Exercise objective:
In the lines below, replace every "icon" with "symbol" and change nothing else. Rewrite the lines without the pictures.

[A block of data]
----

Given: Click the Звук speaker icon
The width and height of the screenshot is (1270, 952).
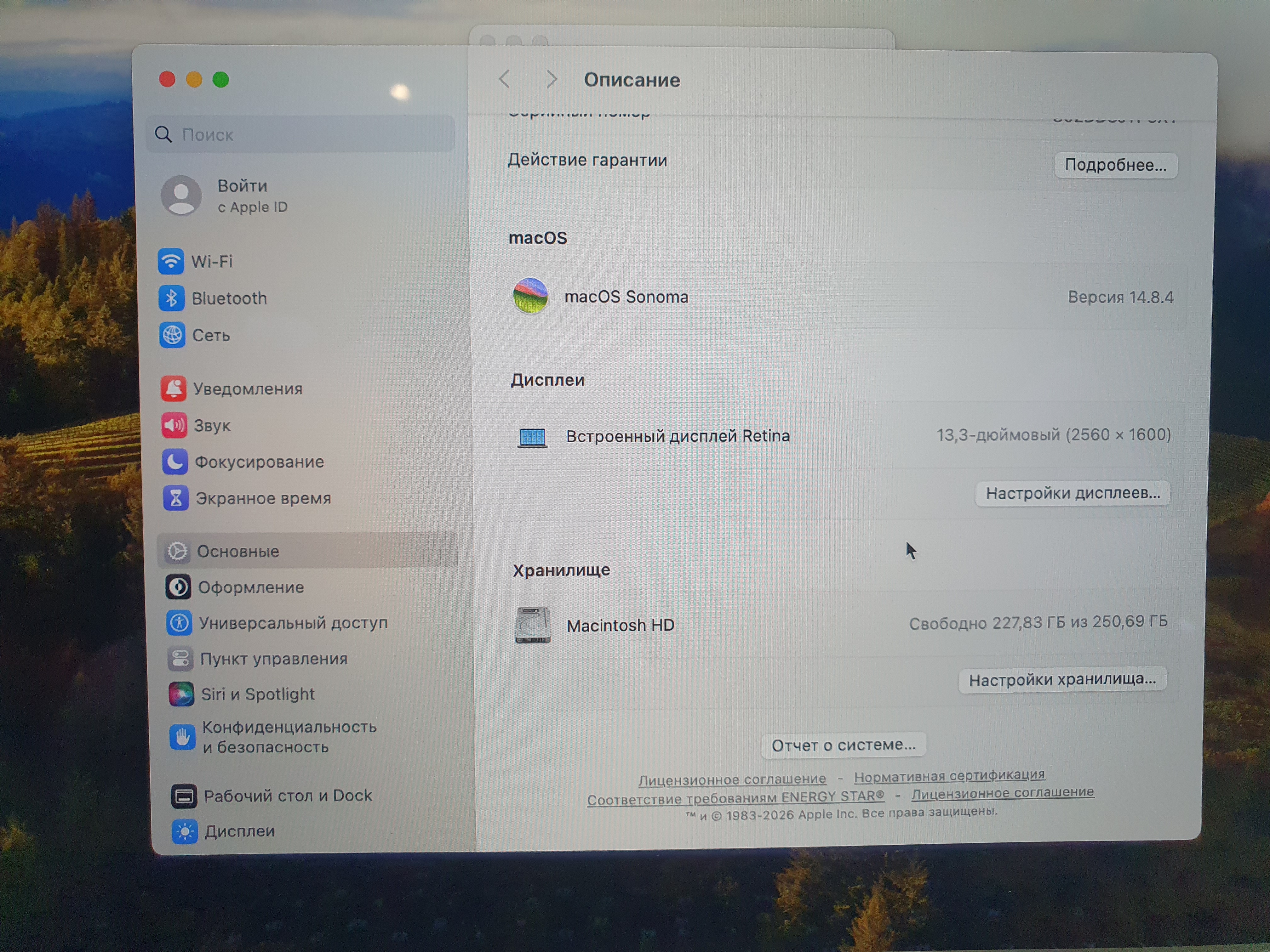Looking at the screenshot, I should point(174,425).
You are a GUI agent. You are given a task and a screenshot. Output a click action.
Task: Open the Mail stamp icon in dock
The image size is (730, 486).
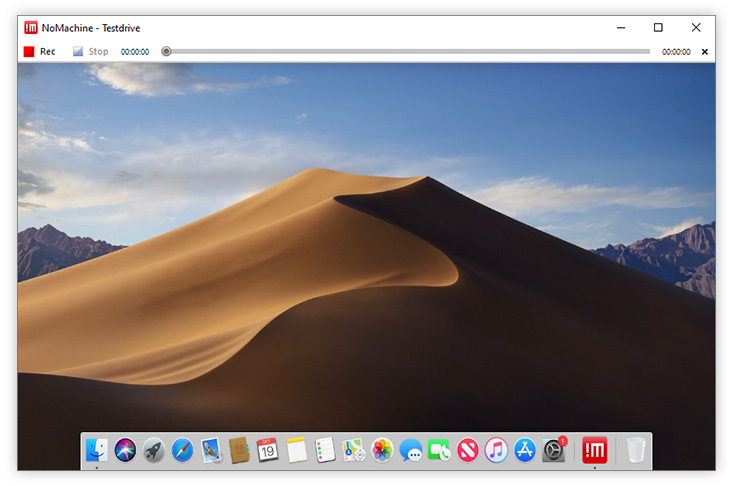click(x=210, y=450)
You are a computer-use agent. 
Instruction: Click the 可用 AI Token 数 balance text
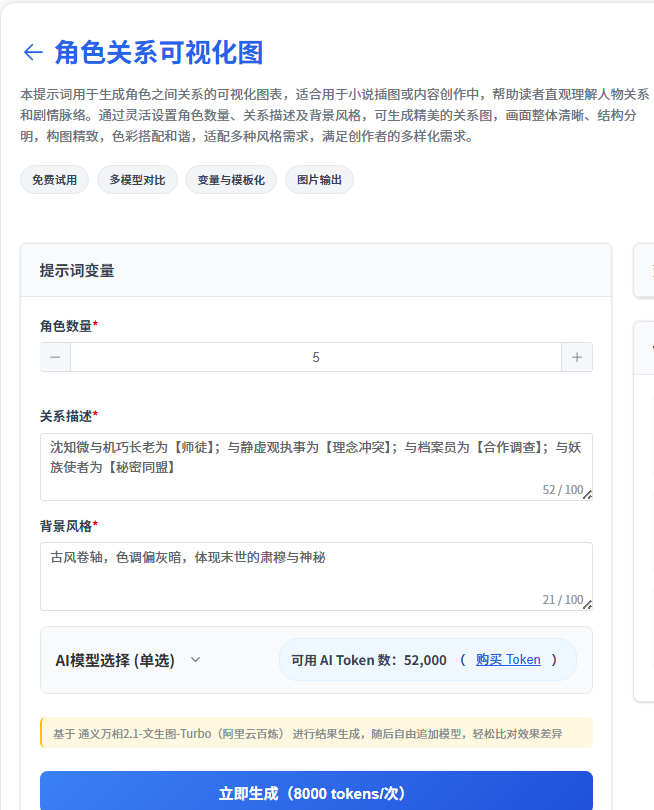coord(369,660)
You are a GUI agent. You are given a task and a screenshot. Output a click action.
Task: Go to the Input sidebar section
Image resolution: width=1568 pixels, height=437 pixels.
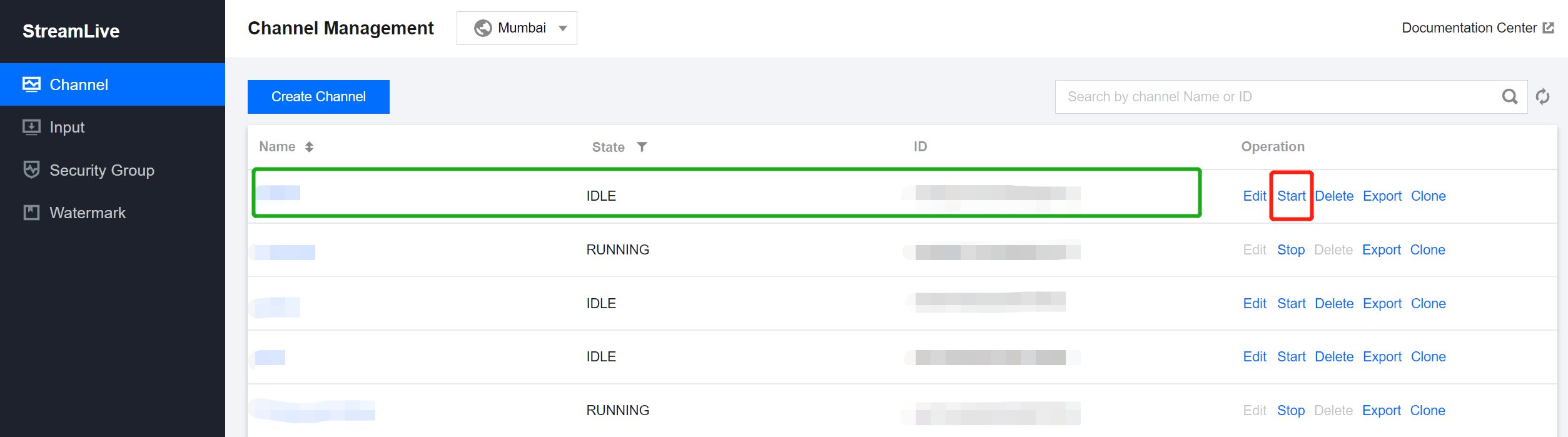click(x=67, y=127)
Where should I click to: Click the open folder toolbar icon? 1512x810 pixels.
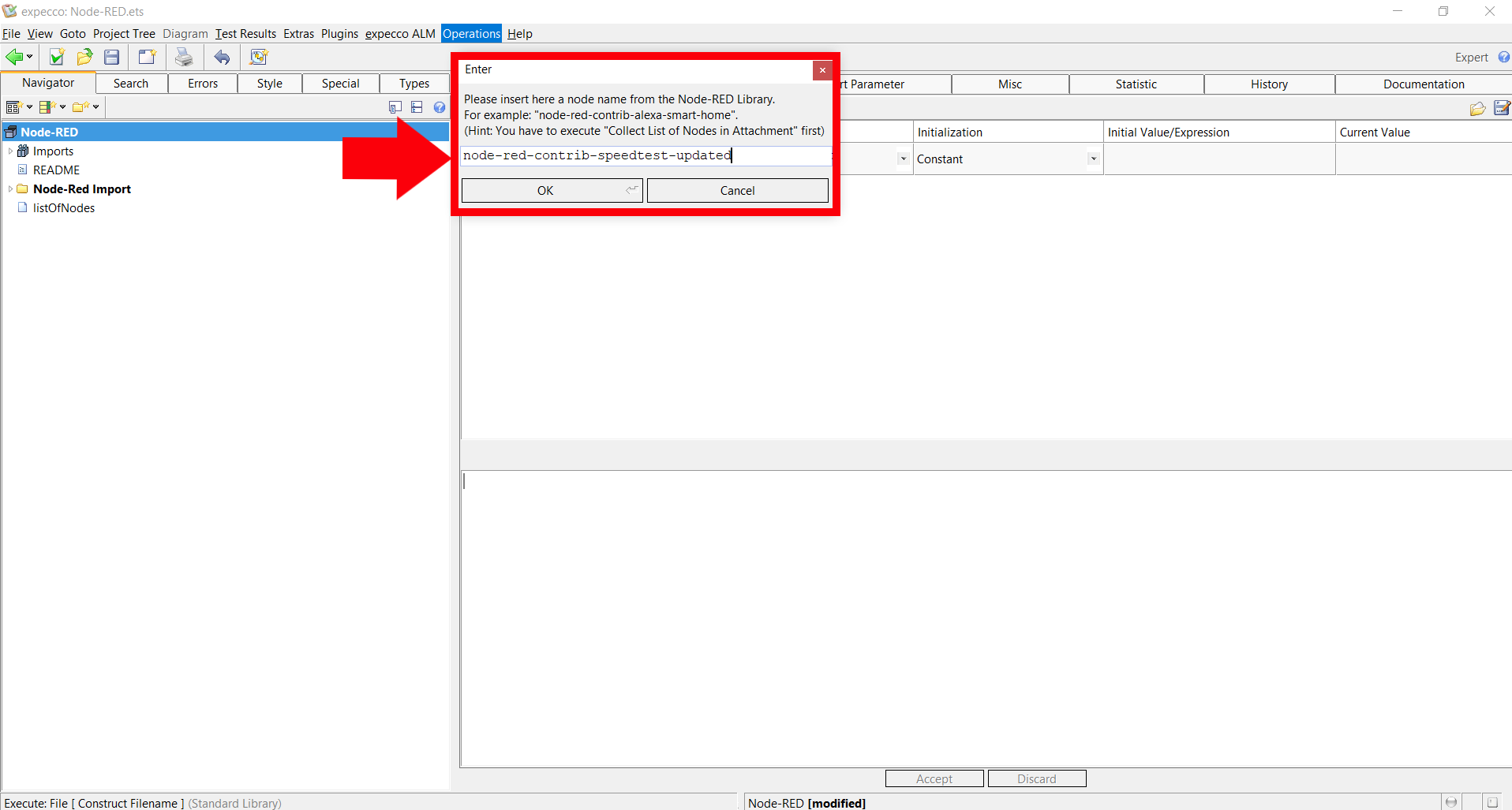click(84, 57)
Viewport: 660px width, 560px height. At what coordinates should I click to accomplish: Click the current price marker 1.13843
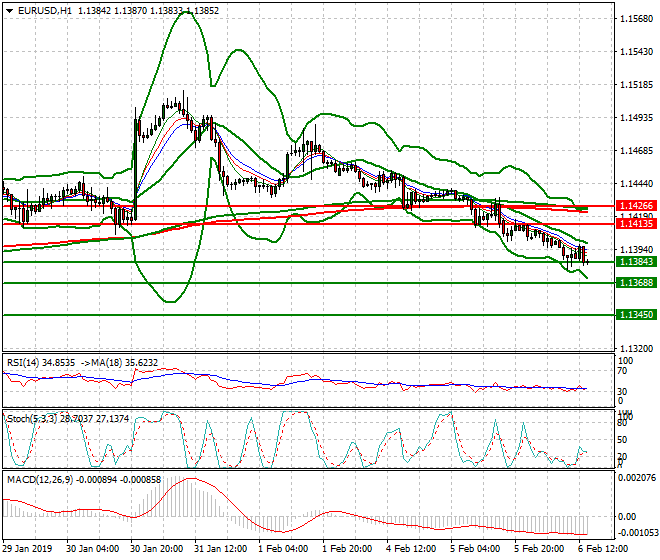coord(635,262)
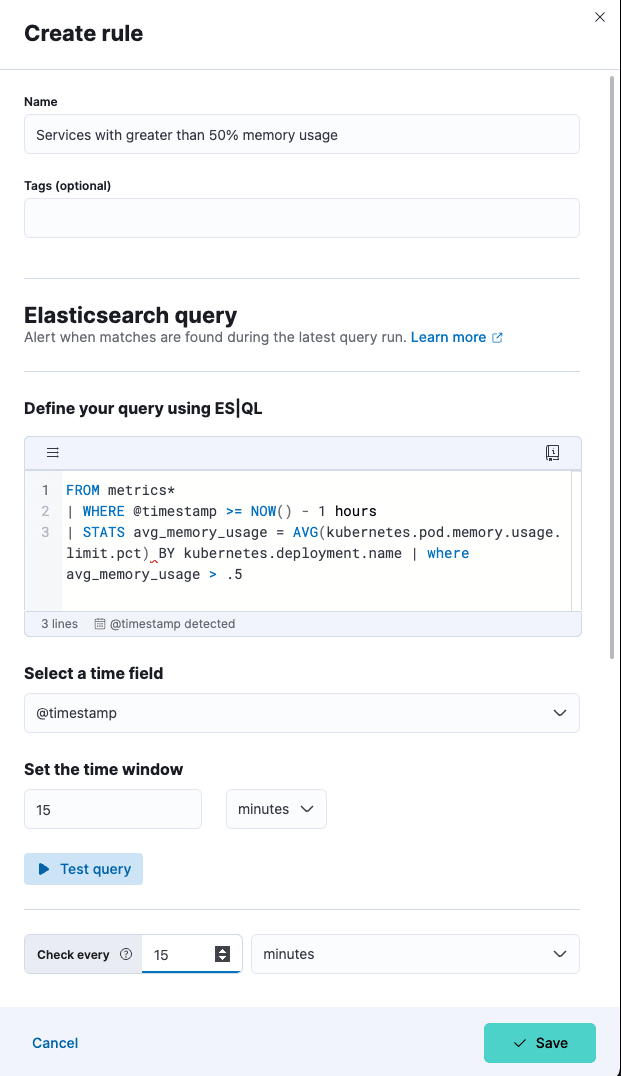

----

Answer to the exercise:
Given: Click the Звук speaker symbol
The width and height of the screenshot is (1270, 952).
Looking at the screenshot, I should point(174,425).
You are a GUI agent. You are given a task and a screenshot. Output a click action.
Task: Open the Mail stamp symbol in dock
The image size is (730, 486).
click(x=210, y=450)
You are a computer-use agent. 
Instruction: Click the 可用 AI Token 数 balance text
coord(369,660)
You are a GUI agent. You are given a task and a screenshot. Output a click action.
Task: Go to the Input sidebar section
Image resolution: width=1568 pixels, height=437 pixels.
click(x=67, y=127)
Where should I click to: Click the open folder toolbar symbol? 1512x810 pixels.
click(84, 57)
Viewport: 660px width, 560px height. At what coordinates should I click to accomplish: Click the current price marker 1.13843
coord(635,262)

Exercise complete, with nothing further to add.